I would add that the other issue is that Nutmeg and presumably Vanguard, will be rebalancing their portfolios and for me it would be a constant effort to keep an eye on them and copy their strategy.

Hi, thoughts on bond funds
There’s logic and research behind the efficiency of just buying the market for stocks, hence funds like VWRP. Some carry that logic to bonds (the ‘market portfolio’), hence market-weighted funds like VAGP and AGBP. LifeStrategy Funds feature these market-weighted funds.

Bonds are not like stocks though, some big buyers such as central banks have no direct interest in their market value, so the pricing can be skewed.

Some own bonds to offset the risk of stocks, that they will move opposite. VAGP/AGBP have corporate bonds though, and those tend to move with stocks. So they consider government-only funds like VGOV and IGLT; or International, like IGLH or XGSG if you don’t trust the UK Gov to do the right thing.
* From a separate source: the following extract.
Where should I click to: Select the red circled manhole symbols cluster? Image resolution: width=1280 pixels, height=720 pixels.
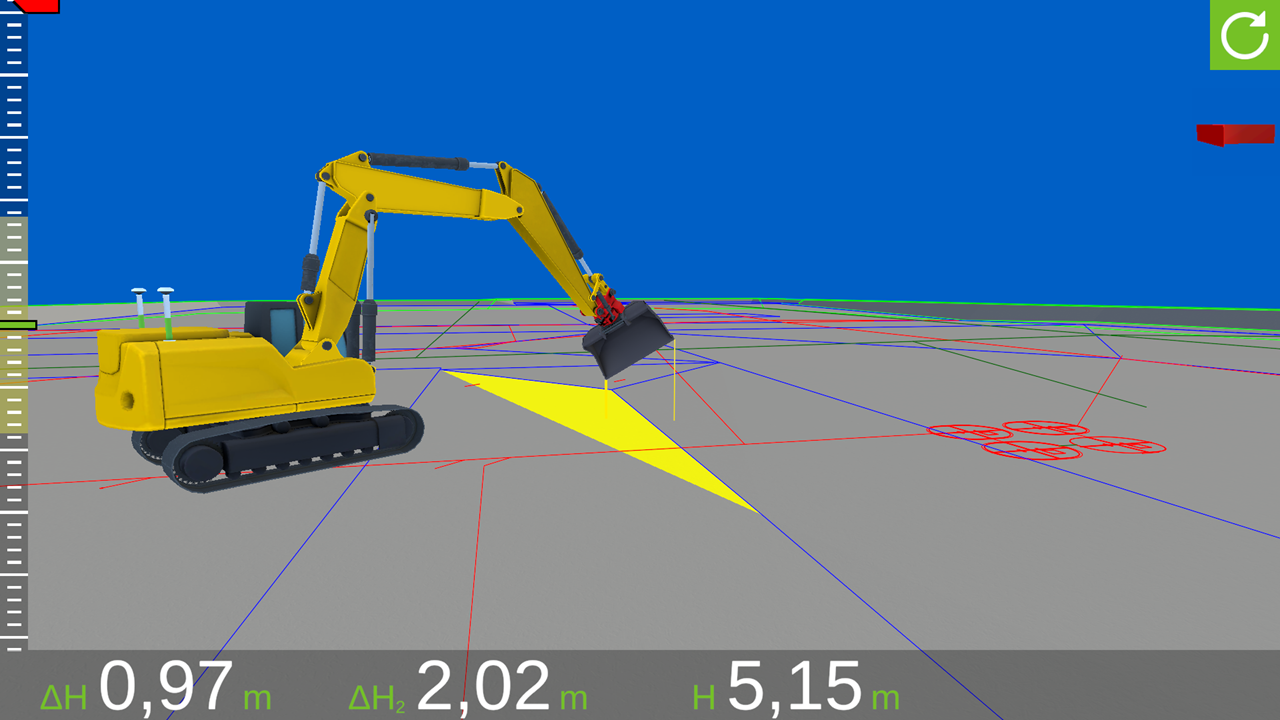pos(1046,440)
Then there is the problem of interest rate sensitivity that revealed itself in ‘22 with a 20% drop in the likes of VAGP in what were thought of as safe investments, so some prefer shorter duration with funds like IGLS and IBTG. Also, there are inflation risks, so look at funds like XGIG.
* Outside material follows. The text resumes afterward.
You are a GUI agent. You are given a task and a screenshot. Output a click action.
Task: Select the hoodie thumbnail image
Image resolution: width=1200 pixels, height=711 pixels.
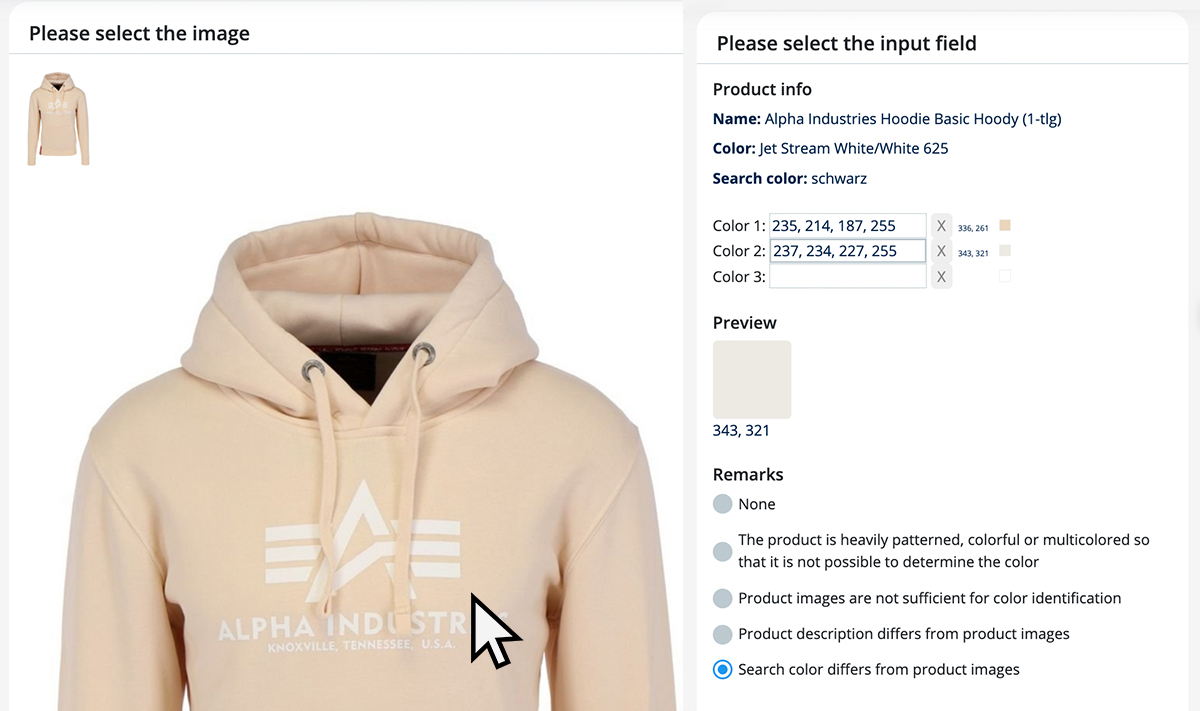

I can see the logic behind VWRP, but I’d say for bond funds: understand what you are buying and why. Personally, I get all the excitement I want from stocks, and prefer short-quality in bond funds, ref. Tim Hale, “Smarter Investing” (easy choice with current high rates of course).
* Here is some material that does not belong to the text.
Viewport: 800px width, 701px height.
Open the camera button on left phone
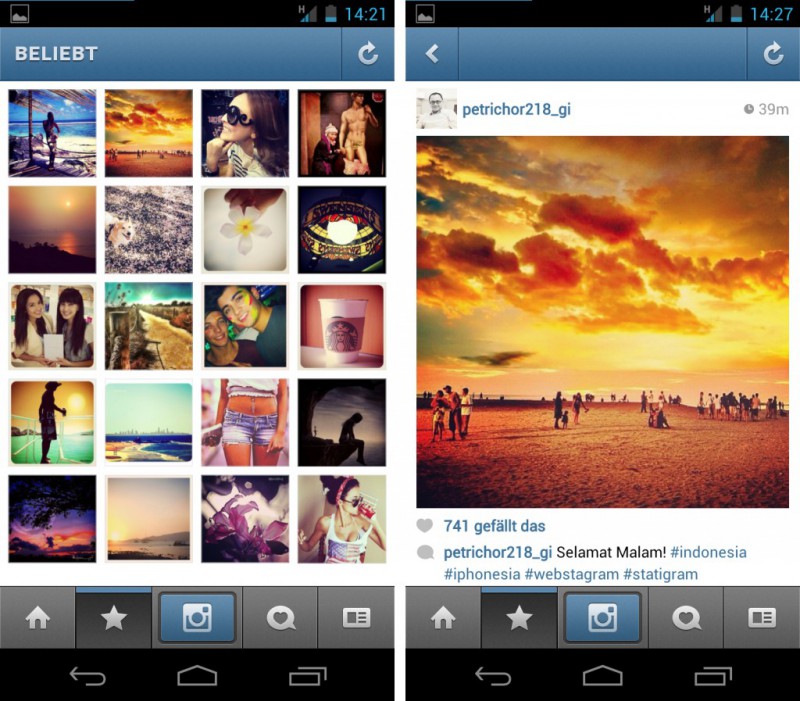pyautogui.click(x=197, y=618)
Bonds are not necessary at all and it all depends on what you want from your investments you’re risk tolerance and your time horizon to achieve your goal.

Bonds should give you a smoother journey but will drag down your returns.If you’re young I would personally go all equity but that’s your choice.

A globally diversified bond fund will normally contain a range of Gilts anyway and I have mentioned a gilt ETF above.
Inflation is like kryptonite to bonds they are not risk free and in 2021when inflation went up it started one of the worst years on record for bonds.

Bonds probably has some good years ahead in the short term but over the long term it will definitely not be a smooth ride.

Also a lot of Gilts do tend to have a longer duration to maturity.

Buying individual bonds rather than a fund is a better option but this is not made easy for U.K. investors.

Well to be clear i sold a VG 60% and bought VHVG & VFEG at a 90% 10% split which i think is risky but diverse IMHO.

But i am looking at setting up Investment for my other half they have a SIPP but no S&S ISA yet.
So trying to find a good fund i might just go for the Invesco FTSE All-World

sorry @osopolar I realised your original question wasn’t actually answered, (interesting though the theories and viewpoints can be).

Yes, you can easily set up a Portfolio within your ISA Account in InvestEngine - with eg. 60/40 VWRP/VAGP or similar, if you did want to emulate something like LifeStrategy60.

Once set up, you can buy or sell the Portfolio just like it is a single fund.

This Help shows how :-
Create a DIY portfolio

There is a rebalance button to make that job easy too :-
Rebalance Portfolio

All Investments have risk even holding your money in a bank account for long periods of time you lose money due to inflation.

Although the market is at all time high it hasn’t really gone anywhere for two years The last year only recovered losses from previous year.Also all the gains has mostly only been driven by 7 stocks (The Magnificent Seven) So if you wasn’t invested in them you would still be down.The market is very bullish at the moment but there is still substantial risk underlying the current economy and the markets.So technically most portfolios are still down 12% working on a basis of a average return of 6% a year.

Market risks always occur “slowly, then come all at once.So being diversified across stocks and high quality bonds is the preferred method.Unless you have time on your side and the stomach to sit through a bear market correction and not sell at a loss.

No one knows what the market is going to do next…

I’ve made one and am tracking it to see how I like it, bringing the cost down to 8bps, which compares favourably to Vanguard’s funds, albeit with spreads on top.
Some of the choices are specific to me, but as a relatively punchy 80/20 I’m happy with it so far.

I’m sure others can break down choices that could have been made better.